_Instructions to follow_:
Print out the full listing exactly as it reads.

※

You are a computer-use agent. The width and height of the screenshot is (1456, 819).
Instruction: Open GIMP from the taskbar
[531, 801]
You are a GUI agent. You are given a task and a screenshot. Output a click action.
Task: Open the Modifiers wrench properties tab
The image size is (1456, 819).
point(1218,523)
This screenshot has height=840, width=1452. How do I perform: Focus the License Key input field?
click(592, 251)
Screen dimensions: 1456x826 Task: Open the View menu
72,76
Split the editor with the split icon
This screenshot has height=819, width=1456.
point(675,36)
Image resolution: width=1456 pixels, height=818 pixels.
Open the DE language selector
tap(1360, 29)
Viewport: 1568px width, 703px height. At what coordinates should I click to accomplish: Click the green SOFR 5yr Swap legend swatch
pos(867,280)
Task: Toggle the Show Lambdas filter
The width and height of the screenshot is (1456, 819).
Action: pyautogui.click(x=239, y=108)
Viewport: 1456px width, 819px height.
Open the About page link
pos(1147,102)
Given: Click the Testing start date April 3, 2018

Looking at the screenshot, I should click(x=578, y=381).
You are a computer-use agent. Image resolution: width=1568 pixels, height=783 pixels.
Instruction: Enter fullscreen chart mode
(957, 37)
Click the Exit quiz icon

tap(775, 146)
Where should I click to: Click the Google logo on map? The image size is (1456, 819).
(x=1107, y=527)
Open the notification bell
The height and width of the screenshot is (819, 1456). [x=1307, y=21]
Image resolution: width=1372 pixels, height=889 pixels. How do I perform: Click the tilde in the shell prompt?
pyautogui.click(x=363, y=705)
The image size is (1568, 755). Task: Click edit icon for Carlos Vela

※

_Task response_:
You are a computer-use agent. The width and height of the screenshot is (1456, 819).
Instruction: Open GIMP from the taskbar
[531, 801]
You are a GUI agent. You are given a task and a screenshot. Output a click action.
Task: Open the Modifiers wrench properties tab
The image size is (1456, 819).
point(1218,523)
This screenshot has height=840, width=1452. How do I perform: Focus the License Key input field?
click(592, 251)
Screen dimensions: 1456x826 Task: Open the View menu
72,76
Split the editor with the split icon
This screenshot has height=819, width=1456.
point(675,36)
Image resolution: width=1456 pixels, height=818 pixels.
Open the DE language selector
tap(1360, 29)
Viewport: 1568px width, 703px height. At what coordinates should I click to accomplish: Click the green SOFR 5yr Swap legend swatch
pos(867,280)
Task: Toggle the Show Lambdas filter
The width and height of the screenshot is (1456, 819).
Action: pyautogui.click(x=239, y=108)
Viewport: 1456px width, 819px height.
Open the About page link
pos(1147,102)
Given: Click the Testing start date April 3, 2018

Looking at the screenshot, I should click(x=578, y=381).
You are a computer-use agent. Image resolution: width=1568 pixels, height=783 pixels.
Instruction: Enter fullscreen chart mode
(957, 37)
Click the Exit quiz icon

tap(775, 146)
Where should I click to: Click the Google logo on map? The image size is (1456, 819).
(x=1107, y=527)
Open the notification bell
The height and width of the screenshot is (819, 1456). [x=1307, y=21]
Image resolution: width=1372 pixels, height=889 pixels. How do I perform: Click the tilde in the shell prompt?
pyautogui.click(x=363, y=705)
The image size is (1568, 755). Task: Click edit icon for Carlos Vela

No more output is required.